The Significance of Circulating Microvesicles in Pulmonary Hypertension Due to Chronic Obstructive Pulmonary Disease

Obstructive Pulmonary Disease Clinical Trial

— MICROBOPH  

Official title:

Characterization and Significance of Circulating Microvesicles in Pulmonary Hypertension Due to Chronic Obstructive Pulmonary Disease

Clinical Trial Details — Status: Not yet recruiting

Administrative data

• NCT number: NCT05250128
• Other study ID #: 8073
• Status: Not yet recruiting
• Start date: September 2022
• Est. completion date: September 2025

Study information

• Verified date: February 2022
• Source: University Hospital, Strasbourg, France
• Contact: Marianne RIOU
• Phone: +33 369551145
• Email: marianne.riou[@]chru-strasbourg.fr
• Is FDA regulated: No
• Study type: Observational

Clinical Trial Summary

Mild to moderate pulmonary hypertension is a common complication of chronic obstructive pulmonary disease (COPD); such a complication is associated with increased risks of exacerbation and decreased survival. A small proportion of COPD patients may present with severe pulmonary hypertension, defined by a mean pulmonary artery pressure more than 35 mmHg (or more than 20 mmHg with a low cardiac index < 2 l/min/m2) with pulmonary vascular resistance more than 3 Wood units, measured by right heart catheterization (RHC). In these patients, pulmonary microvessels remodeling is the main cause of increase in pulmonary arterial pressure and is thought to result from the combined effects of hypoxia, inflammation, and loss of capillaries but the mechanisms are complex.
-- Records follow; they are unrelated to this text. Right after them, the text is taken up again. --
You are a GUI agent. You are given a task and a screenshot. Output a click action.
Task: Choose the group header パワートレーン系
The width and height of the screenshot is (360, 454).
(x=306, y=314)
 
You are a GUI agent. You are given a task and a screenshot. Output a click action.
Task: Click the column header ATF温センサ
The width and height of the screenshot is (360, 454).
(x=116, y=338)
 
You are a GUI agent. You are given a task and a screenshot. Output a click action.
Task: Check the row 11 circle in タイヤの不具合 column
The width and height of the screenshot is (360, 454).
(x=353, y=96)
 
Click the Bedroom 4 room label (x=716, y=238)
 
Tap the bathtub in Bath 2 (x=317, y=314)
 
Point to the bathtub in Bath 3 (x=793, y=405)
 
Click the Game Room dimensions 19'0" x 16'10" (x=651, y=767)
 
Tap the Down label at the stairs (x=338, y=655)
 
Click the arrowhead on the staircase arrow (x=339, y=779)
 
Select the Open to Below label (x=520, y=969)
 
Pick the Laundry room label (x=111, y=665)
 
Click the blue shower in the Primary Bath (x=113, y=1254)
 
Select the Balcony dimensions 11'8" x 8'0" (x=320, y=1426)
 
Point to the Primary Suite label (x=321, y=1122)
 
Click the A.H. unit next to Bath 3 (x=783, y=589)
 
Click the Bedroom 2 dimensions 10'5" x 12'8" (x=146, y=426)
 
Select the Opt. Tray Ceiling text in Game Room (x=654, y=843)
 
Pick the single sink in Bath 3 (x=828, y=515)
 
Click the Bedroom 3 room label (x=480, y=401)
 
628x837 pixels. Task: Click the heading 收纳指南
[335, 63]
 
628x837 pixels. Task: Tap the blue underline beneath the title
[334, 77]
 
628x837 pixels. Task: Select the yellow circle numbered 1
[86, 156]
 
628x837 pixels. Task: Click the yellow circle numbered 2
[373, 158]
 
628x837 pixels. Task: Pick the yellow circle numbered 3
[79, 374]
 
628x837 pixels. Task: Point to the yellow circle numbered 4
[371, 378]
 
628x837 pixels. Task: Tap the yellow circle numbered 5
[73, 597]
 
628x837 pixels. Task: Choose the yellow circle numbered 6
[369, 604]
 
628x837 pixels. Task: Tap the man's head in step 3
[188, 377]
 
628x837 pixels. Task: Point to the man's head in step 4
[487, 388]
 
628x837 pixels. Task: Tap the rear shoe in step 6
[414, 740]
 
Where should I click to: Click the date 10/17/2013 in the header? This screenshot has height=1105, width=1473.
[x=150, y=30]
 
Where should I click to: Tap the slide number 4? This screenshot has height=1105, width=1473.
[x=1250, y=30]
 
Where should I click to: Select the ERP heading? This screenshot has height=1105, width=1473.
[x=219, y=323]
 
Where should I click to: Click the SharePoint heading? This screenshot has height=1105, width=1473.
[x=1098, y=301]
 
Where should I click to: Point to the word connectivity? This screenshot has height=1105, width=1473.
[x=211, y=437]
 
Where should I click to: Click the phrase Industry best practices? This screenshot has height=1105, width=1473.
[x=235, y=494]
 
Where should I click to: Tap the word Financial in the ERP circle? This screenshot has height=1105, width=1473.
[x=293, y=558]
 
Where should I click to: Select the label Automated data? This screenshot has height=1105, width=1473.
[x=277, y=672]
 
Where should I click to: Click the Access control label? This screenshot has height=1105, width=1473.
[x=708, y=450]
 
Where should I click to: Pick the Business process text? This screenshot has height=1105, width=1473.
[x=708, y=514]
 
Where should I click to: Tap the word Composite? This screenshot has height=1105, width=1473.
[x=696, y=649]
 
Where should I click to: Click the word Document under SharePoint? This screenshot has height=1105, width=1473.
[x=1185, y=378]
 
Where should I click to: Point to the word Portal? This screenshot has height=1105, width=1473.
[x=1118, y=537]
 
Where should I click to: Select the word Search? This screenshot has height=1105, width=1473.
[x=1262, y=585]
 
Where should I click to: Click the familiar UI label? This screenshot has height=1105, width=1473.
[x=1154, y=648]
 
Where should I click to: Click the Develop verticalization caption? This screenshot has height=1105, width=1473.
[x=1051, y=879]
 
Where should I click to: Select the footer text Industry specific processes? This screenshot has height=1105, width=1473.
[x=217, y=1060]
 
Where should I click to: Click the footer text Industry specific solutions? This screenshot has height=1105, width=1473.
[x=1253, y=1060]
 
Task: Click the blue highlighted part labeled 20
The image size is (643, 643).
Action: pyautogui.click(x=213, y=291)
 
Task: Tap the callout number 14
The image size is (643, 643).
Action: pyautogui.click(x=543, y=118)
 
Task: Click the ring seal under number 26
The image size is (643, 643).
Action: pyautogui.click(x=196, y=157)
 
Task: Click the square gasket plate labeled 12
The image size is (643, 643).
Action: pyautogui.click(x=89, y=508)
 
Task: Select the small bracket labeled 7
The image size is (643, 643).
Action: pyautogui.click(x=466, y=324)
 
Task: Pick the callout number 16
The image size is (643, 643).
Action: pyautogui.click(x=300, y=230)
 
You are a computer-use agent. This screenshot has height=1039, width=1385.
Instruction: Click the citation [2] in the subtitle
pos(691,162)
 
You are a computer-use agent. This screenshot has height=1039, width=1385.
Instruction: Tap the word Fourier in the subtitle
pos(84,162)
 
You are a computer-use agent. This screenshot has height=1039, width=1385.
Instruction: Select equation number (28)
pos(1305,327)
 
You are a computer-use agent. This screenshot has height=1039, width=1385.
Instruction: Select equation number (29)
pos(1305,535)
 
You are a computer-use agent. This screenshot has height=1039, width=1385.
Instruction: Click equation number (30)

For these patients, no drugs have been approved for treatment and lung transplantation must be considered for the more severe patients who are eligible. A better characterization of these patients is needed.

We hypothesize that microvesicles generation and endothelial damage could be related to the severity of pulmonary hypertension due to COPD, assessed by pulmonary hemodynamic parameters. Circulating biomarkers of vascular damage and cell activation will be measured in blood samples from 80 COPD patients who have hemodynamic assessment by RHC. To go further, the origin of the particles will be characterized.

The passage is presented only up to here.